FAQ: Hairy Moles

Posted on the 26 June 2013 at 12:35

Moles on the skin come in all sorts of shapes and sizes.

The vast majority of moles are harmless. However, everybody should be vigilant for changing or unusual moles which can be sign of dangerous melanoma (a form of skin cancer), requiring urgent treatment. This issue is dealt with in a past article The Facts About Moles

For most moles, the main concern is their appearance, which depending on the location and presentation of the mole, can be for a wide variety of reasons unwelcome. 

Perhaps the worst kind of mole, aesthetically, is one that appears on the face and has hair sprouting. Often the hair can grow longer or thicker or even a different colour to the surrounding area, attracting further attention.

Many patients do not understand how to deal with the problem and are rightfully cautious about any treatment for the mole, which means that the hair continues to grow unchecked. 

Here are a few common questions about hairy moles to explain the problem. 

Why do Moles Grow Hairs?

Moles are made of skin cells and share many of the properties including the potential to grow hair. Hairy moles tend to appear in areas where hair is prone to grow i.e. the chin and upper lip (this applies to women as well as men). These areas have strong hair roots, so growth can be surprisingly fast and thick. 

It is not of any medical concern, but we do understand that patients do not like the look of it. 

Is it safe to remove hair from a mole?

There is no evidence to suggest that removing hairs from moles is harmful in any way. Most moles are not ‘cancerous’ and do not have the potential to become so.

However, it is sensible to treat this area with some caution to avoid sensitivity which could cause redness or swelling. 

Plucking with tweezers is the most common method of mole hair removal. Many men shave over moles on a daily basis and this causes no harm. Depending on the area, waxing may be considered. 

If the mole is raised, then it is sensible to avoid any activity that could damage the mole.  

Can I use laser hair removal?

Laser hair removal using traditional lasers is not effective, as traditional IPL seeks out dark hair against light skin in order to destroy the hair follicle. In the case of a mole, the skin is already dark so the hair will not contrast against it. 

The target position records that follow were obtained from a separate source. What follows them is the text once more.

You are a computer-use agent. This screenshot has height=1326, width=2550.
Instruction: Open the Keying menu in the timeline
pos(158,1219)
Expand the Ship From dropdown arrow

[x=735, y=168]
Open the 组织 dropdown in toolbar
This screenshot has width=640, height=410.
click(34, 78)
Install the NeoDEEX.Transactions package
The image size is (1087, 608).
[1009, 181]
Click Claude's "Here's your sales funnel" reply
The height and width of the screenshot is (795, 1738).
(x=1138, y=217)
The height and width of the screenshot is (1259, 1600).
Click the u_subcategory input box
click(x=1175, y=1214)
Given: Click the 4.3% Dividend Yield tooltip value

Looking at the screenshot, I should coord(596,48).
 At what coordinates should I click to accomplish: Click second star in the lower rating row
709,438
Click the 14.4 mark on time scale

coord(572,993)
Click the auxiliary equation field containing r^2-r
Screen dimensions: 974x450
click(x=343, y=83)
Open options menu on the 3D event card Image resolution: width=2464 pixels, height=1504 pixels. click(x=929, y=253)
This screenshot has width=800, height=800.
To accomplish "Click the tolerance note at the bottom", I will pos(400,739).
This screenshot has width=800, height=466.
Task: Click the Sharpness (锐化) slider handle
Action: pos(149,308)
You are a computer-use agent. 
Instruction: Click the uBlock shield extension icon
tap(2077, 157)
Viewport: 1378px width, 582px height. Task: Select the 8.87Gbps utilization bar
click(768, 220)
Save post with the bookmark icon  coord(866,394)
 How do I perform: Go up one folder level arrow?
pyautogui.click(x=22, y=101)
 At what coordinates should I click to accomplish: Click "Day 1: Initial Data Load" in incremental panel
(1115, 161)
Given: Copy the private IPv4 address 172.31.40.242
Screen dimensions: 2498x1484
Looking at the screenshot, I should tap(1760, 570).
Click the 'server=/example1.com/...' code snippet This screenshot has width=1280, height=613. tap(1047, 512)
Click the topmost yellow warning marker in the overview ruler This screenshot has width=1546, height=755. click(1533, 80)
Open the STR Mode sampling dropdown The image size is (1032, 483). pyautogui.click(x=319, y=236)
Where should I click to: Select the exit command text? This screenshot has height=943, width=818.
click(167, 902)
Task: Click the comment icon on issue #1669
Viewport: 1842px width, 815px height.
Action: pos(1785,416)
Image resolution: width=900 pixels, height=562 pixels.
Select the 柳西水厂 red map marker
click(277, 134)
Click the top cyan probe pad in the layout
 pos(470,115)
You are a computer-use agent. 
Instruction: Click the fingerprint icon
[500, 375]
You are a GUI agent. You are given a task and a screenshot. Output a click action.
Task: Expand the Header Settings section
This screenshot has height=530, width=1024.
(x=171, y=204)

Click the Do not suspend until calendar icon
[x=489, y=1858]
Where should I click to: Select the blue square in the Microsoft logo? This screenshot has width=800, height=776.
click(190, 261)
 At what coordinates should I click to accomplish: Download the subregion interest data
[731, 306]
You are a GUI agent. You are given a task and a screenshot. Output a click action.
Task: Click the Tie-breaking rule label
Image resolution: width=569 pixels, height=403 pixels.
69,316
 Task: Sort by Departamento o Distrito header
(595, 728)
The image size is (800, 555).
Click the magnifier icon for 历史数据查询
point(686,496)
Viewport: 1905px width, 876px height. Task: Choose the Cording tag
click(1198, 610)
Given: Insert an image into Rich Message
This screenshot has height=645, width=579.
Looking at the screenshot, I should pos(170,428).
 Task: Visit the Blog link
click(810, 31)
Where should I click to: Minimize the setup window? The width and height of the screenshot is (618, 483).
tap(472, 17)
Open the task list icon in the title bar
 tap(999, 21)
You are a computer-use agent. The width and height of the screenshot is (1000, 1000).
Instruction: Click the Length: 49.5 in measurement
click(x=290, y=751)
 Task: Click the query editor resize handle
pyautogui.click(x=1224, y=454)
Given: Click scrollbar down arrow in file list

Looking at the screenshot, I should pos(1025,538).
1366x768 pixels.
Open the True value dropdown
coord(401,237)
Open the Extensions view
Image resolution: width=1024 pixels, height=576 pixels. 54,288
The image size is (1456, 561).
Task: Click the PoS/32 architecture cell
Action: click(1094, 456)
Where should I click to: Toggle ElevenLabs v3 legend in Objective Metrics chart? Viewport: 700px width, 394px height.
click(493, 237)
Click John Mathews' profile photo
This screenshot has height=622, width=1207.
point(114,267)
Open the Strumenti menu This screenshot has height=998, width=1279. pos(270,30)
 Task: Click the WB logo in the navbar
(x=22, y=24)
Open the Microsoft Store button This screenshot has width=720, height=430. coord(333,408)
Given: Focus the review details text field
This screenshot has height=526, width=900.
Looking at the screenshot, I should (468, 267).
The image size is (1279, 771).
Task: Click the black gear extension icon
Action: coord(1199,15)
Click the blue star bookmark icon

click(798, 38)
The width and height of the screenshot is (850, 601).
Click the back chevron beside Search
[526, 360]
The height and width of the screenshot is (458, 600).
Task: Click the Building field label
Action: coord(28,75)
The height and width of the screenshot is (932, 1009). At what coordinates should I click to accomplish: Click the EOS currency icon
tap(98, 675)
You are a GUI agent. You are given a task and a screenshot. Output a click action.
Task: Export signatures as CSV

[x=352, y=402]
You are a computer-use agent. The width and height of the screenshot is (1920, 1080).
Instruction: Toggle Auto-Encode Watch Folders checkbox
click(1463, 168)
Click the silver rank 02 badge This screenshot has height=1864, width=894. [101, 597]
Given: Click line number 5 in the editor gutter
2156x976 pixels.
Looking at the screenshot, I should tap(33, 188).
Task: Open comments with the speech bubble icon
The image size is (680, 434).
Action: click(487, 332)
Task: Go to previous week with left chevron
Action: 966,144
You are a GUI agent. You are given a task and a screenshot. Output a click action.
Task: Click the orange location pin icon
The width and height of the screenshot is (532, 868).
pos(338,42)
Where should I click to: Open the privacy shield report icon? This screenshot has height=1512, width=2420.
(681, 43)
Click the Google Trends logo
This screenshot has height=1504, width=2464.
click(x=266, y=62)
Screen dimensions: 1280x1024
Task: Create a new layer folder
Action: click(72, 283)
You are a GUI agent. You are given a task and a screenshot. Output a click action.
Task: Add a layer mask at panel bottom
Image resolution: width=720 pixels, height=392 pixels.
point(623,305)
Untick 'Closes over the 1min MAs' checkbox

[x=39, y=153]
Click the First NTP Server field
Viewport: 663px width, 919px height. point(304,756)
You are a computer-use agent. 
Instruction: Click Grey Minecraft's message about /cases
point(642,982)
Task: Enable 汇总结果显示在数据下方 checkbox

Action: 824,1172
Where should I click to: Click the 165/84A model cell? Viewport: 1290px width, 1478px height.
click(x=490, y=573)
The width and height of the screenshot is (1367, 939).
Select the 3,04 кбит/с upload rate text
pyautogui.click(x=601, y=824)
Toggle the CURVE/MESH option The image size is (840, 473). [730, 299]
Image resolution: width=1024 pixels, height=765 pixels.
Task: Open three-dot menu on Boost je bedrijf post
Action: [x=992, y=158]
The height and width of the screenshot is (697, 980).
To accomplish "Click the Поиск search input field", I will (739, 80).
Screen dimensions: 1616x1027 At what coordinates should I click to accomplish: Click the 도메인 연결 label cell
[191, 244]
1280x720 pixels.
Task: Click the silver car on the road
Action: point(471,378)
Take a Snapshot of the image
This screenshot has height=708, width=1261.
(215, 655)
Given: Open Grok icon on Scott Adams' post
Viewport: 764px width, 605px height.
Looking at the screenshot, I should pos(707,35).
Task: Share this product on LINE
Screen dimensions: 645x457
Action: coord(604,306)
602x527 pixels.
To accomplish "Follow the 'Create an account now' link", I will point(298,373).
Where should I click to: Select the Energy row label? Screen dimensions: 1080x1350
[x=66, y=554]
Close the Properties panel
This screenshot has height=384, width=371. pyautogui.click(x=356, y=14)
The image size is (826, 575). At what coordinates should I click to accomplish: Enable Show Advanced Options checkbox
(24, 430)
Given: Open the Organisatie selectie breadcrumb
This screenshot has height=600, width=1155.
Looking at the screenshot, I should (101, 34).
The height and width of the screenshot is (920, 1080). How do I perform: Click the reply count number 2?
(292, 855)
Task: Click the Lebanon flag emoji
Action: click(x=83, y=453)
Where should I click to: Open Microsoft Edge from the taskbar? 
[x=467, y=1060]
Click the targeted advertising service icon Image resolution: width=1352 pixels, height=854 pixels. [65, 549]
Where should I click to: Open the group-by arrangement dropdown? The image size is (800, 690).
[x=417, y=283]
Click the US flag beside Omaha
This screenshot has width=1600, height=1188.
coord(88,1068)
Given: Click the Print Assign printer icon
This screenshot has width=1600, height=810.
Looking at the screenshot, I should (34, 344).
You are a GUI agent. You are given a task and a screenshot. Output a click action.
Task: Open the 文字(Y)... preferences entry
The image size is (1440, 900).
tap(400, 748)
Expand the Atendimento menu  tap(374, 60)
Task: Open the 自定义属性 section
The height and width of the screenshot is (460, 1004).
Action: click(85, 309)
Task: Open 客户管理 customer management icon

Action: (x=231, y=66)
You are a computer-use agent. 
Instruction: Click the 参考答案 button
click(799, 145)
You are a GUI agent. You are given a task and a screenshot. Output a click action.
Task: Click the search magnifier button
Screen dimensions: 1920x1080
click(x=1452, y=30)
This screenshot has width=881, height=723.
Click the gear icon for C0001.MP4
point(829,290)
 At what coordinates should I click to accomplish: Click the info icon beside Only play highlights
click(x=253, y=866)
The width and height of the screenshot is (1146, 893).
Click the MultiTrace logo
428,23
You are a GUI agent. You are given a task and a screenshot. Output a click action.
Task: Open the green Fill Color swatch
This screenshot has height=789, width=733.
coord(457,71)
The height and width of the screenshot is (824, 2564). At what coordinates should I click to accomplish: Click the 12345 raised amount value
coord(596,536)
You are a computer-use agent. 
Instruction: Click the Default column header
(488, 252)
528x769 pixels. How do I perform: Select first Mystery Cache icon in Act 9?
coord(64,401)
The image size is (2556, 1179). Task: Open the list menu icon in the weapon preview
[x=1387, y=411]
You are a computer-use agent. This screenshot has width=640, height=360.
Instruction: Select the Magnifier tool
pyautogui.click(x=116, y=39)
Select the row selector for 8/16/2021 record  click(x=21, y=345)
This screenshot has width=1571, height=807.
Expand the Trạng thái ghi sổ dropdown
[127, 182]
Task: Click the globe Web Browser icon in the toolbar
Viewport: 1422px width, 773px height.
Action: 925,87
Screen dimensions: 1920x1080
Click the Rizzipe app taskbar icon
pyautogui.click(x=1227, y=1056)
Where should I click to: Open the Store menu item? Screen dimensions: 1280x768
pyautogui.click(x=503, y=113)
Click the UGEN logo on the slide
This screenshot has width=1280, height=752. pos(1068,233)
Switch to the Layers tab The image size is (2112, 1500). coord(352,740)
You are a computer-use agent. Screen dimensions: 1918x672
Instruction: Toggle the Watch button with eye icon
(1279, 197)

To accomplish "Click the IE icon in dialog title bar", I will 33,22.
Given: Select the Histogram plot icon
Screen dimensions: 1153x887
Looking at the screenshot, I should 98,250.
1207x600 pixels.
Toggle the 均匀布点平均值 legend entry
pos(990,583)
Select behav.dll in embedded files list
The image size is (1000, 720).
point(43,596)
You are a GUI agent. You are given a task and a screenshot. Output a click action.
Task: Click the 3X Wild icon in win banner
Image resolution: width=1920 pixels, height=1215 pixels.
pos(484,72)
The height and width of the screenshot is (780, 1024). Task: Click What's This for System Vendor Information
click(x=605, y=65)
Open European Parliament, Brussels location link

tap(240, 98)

However, advanced laser technology such as the Soprano system can be used on dark hair and skin and may be suitable for removing hair on moles. Check with a trained laser hair removal therapist and ensure you have a test patch prior to treatment.

What about electrolysis?

Again, there is no evidence that using electrolysis can cause any harm to your mole. Removing hair from a mole is unlikely to disrupt the cells. It is actually far more dangerous to sit in the sun without sunscreen! 

Mole removal

For ugly, hairy moles; mole removal is the fastest and most comprehensive solution. This will remove the mole and the hair all in one go. 

Mole removal is a very simple and quick procedure with a trained doctor, requiring just a local anaesthetic. There will be a tiny scar after healing which will have normal skin characteristics i.e. will not regrow the thick/long mole hair. 

Laser mole removal or surgical techniques are available in the private sector. Unfortunately the NHS consider mole removal to be a cosmetic procedure unless there is a medical concern in which case it should be covered on the NHS as a priority. If not, then private clinics offer a good service.